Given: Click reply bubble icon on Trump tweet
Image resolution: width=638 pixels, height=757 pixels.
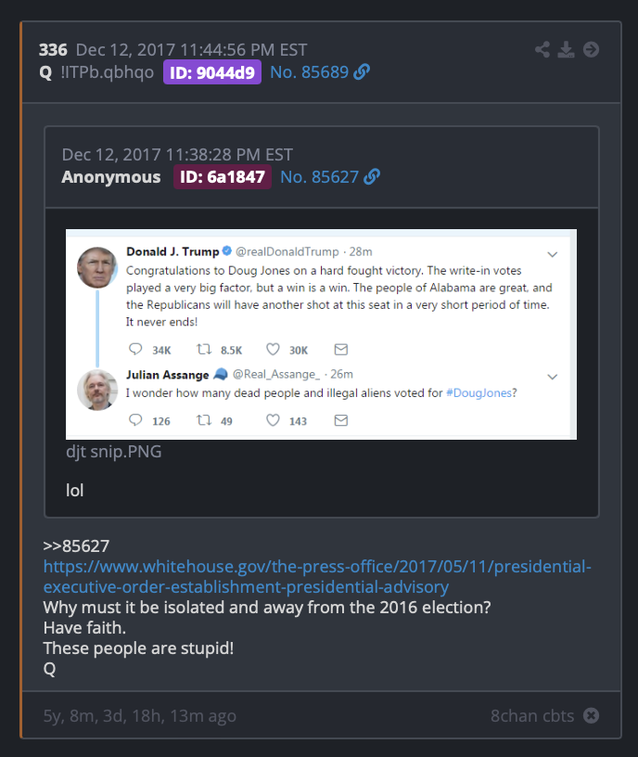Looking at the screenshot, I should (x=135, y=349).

---

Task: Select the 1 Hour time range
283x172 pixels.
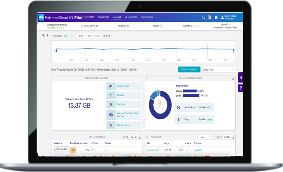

→ **Task goal**
Your answer should be the lines above from the one containing "Task: Select the 1 Hour time range" through the one containing "283x172 pixels.", copied exactly and with both ends kept.

→ **Solution to this task**
Task: Select the 1 Hour time range
283x172 pixels.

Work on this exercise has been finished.